昭和46年2月21日特別奉修委員



 アメリカの三重苦の、で有名なヘレン・ケラーという方がおられますね。あの人が書かれた書き物の中に、例えば、今、山の谷間のせせらぎの音があるだろう、またそこを小鳥が囀って泣き渡っておるだろう。そのせせらぎの音を、小鳥の囀る鳴き声を聞かせて頂いたら、神様、今、命を召されてもかまいませんといったような言葉がありますね。ほんとにそのせせらぎの音を聞くとか、小鳥の囀りを聞くとか、その、それを目の当たりに見るとかということができるということが、そのような大変な値打ちを持ったものだということですね、私ども。

もう見ることも聞くこともできる。ね、見ることも話すこともできるということ。ほんとに広大なおかげといやあこんな広大なおかげはないと思うんですけどね。けども、私は思いますのにね、私どもはもう随分見るも聞くも話すこともしてきたし、言うてきたし、もし今目が見えなくなり、口が聞けなくなり、聞くことができなくなっても、私は却って、その視界、または音響の世界といったようなものから、こう断絶というか、そこに絶たれてもね、今の私なら却ってありがたい心境が開けてくると思うですね。

もう目も見えない、誰が言うとっても聞こえない、自分はもの言おうと思うてても言えない。もう言えなくても見えなくてもね、それは聞こえなくてもね、いわゆる自分の今の心というものが、現在の状態である限りですね、もういよいよ、それこそ心の中に金の鈴の音を打ち振るような音色を、おそらく聞き続けて、ありがたいことになってくると思いますね。

これならみなさんでもそうかもしれないですよ。先程、田中さんがおっしゃっておられるように、今日はあの、なんか文化祭かなんかがあるですね。それに踊りなんかも踊ってくれとこう言われるけども、この頃そういう楽しいという何とかから絶ちたいとこう言うておられますね。または以前のように面白くないとこう言っておられる。ということはね、もう自分の心ひとつの上に喜びがね、感じておられる証拠だと思うですね。

はあ、もうテレビも見たい、話もしたいというね、そうじゃないのですよ。ですから、もしそういう世界というものがですね、私どもに与えられて、そういうすべての見る聞く、または話すと言ったようなことから絶たれてもですね、そこに、言わば却って幸せを感じれれる心。その心の使い方をね、私は覚えるのが信心だと思うですね。

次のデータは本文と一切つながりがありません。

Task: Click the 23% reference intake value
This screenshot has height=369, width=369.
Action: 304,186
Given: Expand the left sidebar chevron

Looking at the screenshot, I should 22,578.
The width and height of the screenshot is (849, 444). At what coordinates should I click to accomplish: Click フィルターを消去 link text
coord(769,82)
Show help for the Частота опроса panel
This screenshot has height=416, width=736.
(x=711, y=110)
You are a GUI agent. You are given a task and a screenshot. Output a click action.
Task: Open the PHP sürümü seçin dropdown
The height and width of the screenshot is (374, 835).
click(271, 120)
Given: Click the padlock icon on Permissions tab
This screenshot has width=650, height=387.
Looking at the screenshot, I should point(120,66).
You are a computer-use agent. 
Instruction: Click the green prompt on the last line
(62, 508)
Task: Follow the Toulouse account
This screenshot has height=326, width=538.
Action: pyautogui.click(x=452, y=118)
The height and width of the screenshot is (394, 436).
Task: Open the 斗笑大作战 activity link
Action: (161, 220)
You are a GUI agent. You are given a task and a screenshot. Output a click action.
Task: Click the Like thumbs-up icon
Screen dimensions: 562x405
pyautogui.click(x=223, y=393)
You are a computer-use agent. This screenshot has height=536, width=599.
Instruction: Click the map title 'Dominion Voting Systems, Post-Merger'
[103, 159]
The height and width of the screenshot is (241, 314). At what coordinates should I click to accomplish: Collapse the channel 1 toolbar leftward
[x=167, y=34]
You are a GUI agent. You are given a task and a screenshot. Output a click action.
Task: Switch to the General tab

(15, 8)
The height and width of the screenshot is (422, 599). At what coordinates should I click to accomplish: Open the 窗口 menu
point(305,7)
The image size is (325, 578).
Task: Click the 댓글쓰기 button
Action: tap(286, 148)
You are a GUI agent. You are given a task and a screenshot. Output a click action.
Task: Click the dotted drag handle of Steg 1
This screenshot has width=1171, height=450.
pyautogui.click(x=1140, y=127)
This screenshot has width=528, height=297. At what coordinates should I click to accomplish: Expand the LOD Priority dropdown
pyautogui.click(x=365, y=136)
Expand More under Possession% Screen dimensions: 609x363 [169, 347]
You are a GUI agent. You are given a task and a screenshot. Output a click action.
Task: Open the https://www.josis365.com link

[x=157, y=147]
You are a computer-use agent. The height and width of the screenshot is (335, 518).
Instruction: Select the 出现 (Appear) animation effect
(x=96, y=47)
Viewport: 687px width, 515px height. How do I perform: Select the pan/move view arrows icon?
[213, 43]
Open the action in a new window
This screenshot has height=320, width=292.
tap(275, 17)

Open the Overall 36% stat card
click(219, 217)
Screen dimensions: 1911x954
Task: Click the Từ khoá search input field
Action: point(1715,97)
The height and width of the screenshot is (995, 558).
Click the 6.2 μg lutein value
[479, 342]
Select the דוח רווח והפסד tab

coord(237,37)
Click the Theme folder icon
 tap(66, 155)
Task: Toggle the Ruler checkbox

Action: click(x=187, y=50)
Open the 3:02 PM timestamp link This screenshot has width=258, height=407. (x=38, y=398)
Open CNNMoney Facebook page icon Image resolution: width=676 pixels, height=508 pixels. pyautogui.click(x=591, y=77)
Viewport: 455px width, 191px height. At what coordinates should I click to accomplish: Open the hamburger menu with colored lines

今日はあの佐田さんのお届けにも、これはあの大阪の泉尾の教会の、まあ特別なセリフというかね、言葉ですけれど。「大臣になれといったような言葉がありますね?女は家の台人になれ。男は社会の台人」て、「だいじん」というのは、土台の台の人と書いてある。だから、私が頂くのは、そのそういう、そういう台人という意味もあるけれども、台というのがム口と書いてあるということですね。言うなら、佐田さんなら佐田さんが、例えばこれからこれまで十分の説明をしきっても、それをほんの一語か二言で、ぴしゃっと言えれるようなね、言うなら言わんなりでもおかげの頂けておれれる状態。

例えば、佐田さんなんかは、共励会なんかに出てからお話をなさっておられるのはもうこっちから見よって?寂しゅうして寂しゅうして堪えんというような表情をなさっておられるんですね。自分が内容を持っておられる、言えれる幻術?というかそれを持っておられるでしょう、だからそれを話されんということは、非常にやっぱ苦痛らしいんです。もうー、じっつに寂しい顔をされるんですね。私がこっちから見とってから、はあ、あげなこっちゃなかと、ここでこげん言やよかとこで、ちゅうようなものがありありと見えるわけですね。

ですから、そういう素晴らしい内容を持っておられる佐田さんが、言わんで済む、むしろ言わんで済むことのほうがありがたいと分かられたらね、もっと素晴らしいことになるだろうと思いますね。言わばもうおし?になったつもりでね、ほんと言う以上のことが現せれるようになるということなんですよ。

だから信心とは私はそれだと思うんです。今、私が目が見えなくなっても、聞こえなくなっても、見えなくなってもね、私はひょっとすると却って素晴らしいね、生神の境地にどんどんどんどん近づいていけれるような気がするです。自分の心の使い方を、ここまで稽古させて頂いたのですからね。

今日は、ここに来てそんなことを、ここ2、3日、私目が非常に悪いんですよ。その時から目をつぶってばっかりおるんですけれども。つぶっておるその世界と、目に見えない世界というものがね、また、反対の意味でありがたいということを感じさせて頂くようなことからね、そんなことをご祈念中感じましたね。

みなさんどうでしょうか、今見えなくなったら、はあ、まだあれも見たかった、あれもふみこうも?言いときたかったといったようなことではつまらんことだと思いますね。どうぞ。